WHAT TO WORK ON => Report back every line from the entries below in which the word "agent" occurs.

TASK DATA =>
BEGIN
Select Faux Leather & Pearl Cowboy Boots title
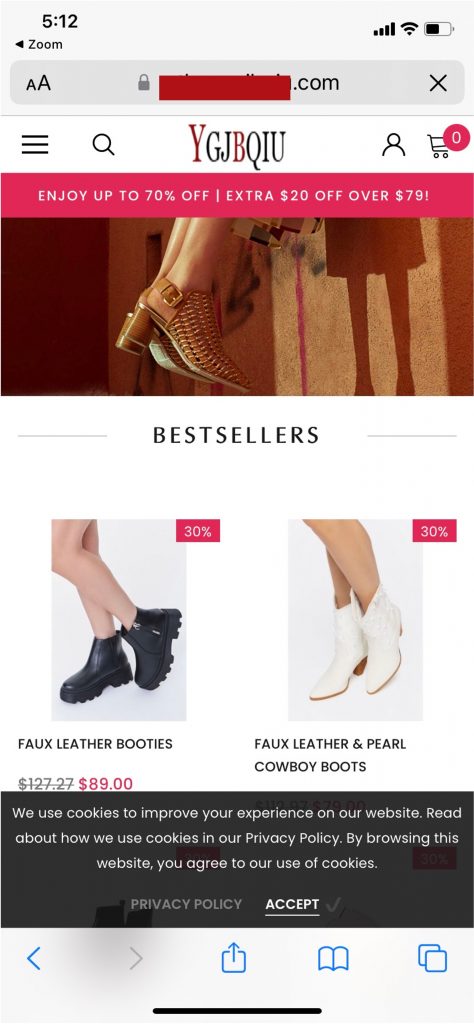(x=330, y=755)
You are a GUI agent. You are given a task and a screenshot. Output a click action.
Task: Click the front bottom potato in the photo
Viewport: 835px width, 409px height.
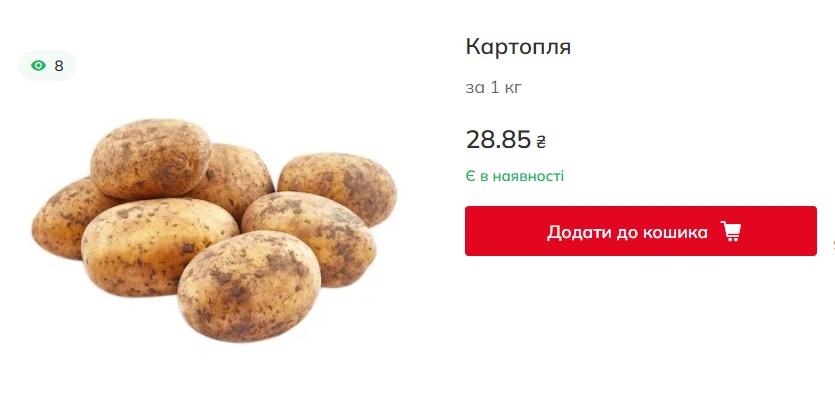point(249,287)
END
BEGIN
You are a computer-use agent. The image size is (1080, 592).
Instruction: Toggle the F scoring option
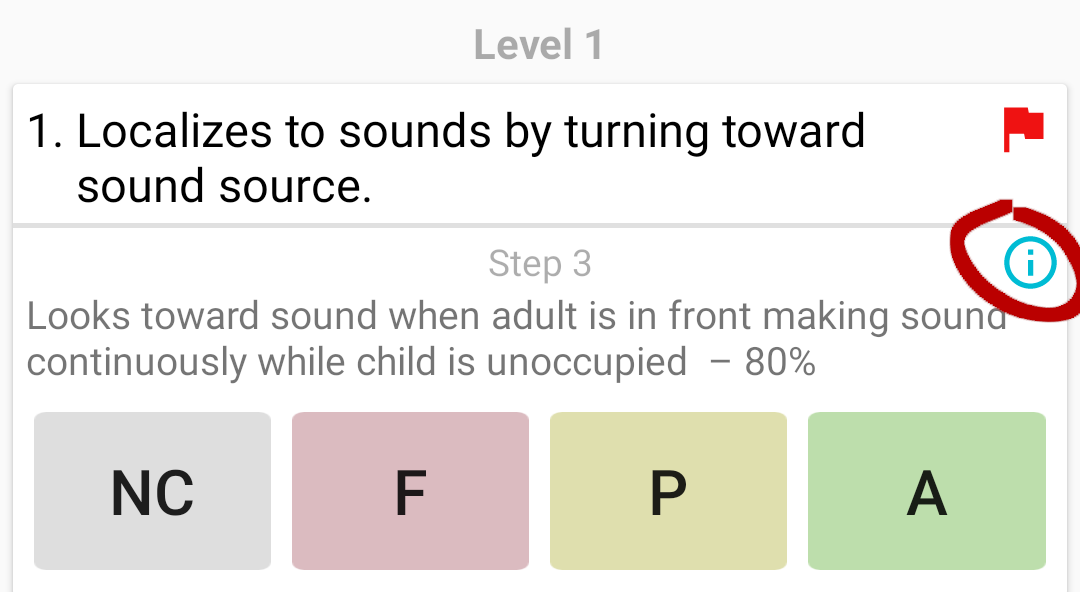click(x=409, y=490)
END
BEGIN
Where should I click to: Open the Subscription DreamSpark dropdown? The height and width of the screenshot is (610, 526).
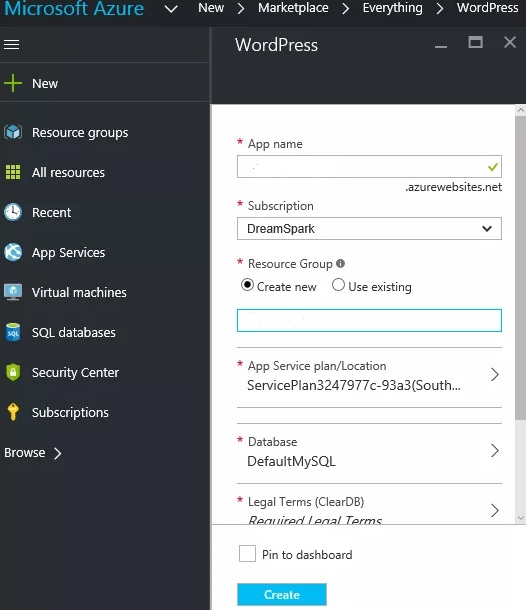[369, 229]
END
YOUR RESPONSE =>
You are a GUI agent. You are given a task and a screenshot. Output a click action.
You are a computer-use agent. The image size is (1080, 592).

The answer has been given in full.